A tfLIFE structure was implanted in the tibial branch of the sciatic nerve innervating the MG muscle of the rabbit’s left hind limb. It was located 3 cm distal to the cuff electrode implantation site. The tfLIFE enabled the monitoring of multichannel ENG from the fascicle in which the structure was implanted. By having the electrode implanted very close to the muscle, chances of having anything except muscle spindle activity recorded are minimized. Moreover, in order to have purely muscle afferent activity in the recordings, the sciatic nerve was crushed proximally of the cuff and tfLIFE implantation sites using a pair of forceps.

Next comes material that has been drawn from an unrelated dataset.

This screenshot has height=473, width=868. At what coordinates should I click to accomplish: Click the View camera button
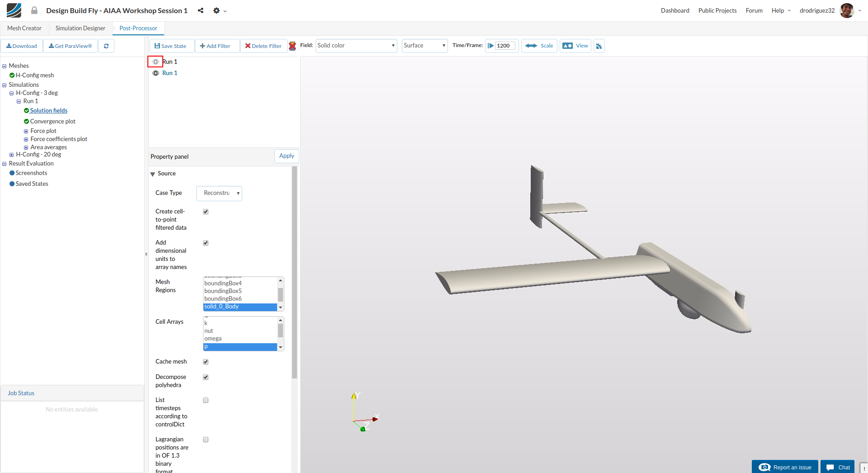point(575,46)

It should also be mentioned that with increasing levels of anesthesia, the effects of reflex mechanisms diminish, and decreased tonic stiffness of muscles is observed [37, 38]. As for Golgi tendon organ activity that encodes muscle force information, it accounts for only a small part of the muscle afferent signal under passive conditions. A histological study reports that they account for less than 5% of the total number of receptors in tibialis anterior muscle .
Animals were euthanized at the end of the experiments. All procedures used in experiments were approved by the Danish Committee for the Ethical use of Animals in Research.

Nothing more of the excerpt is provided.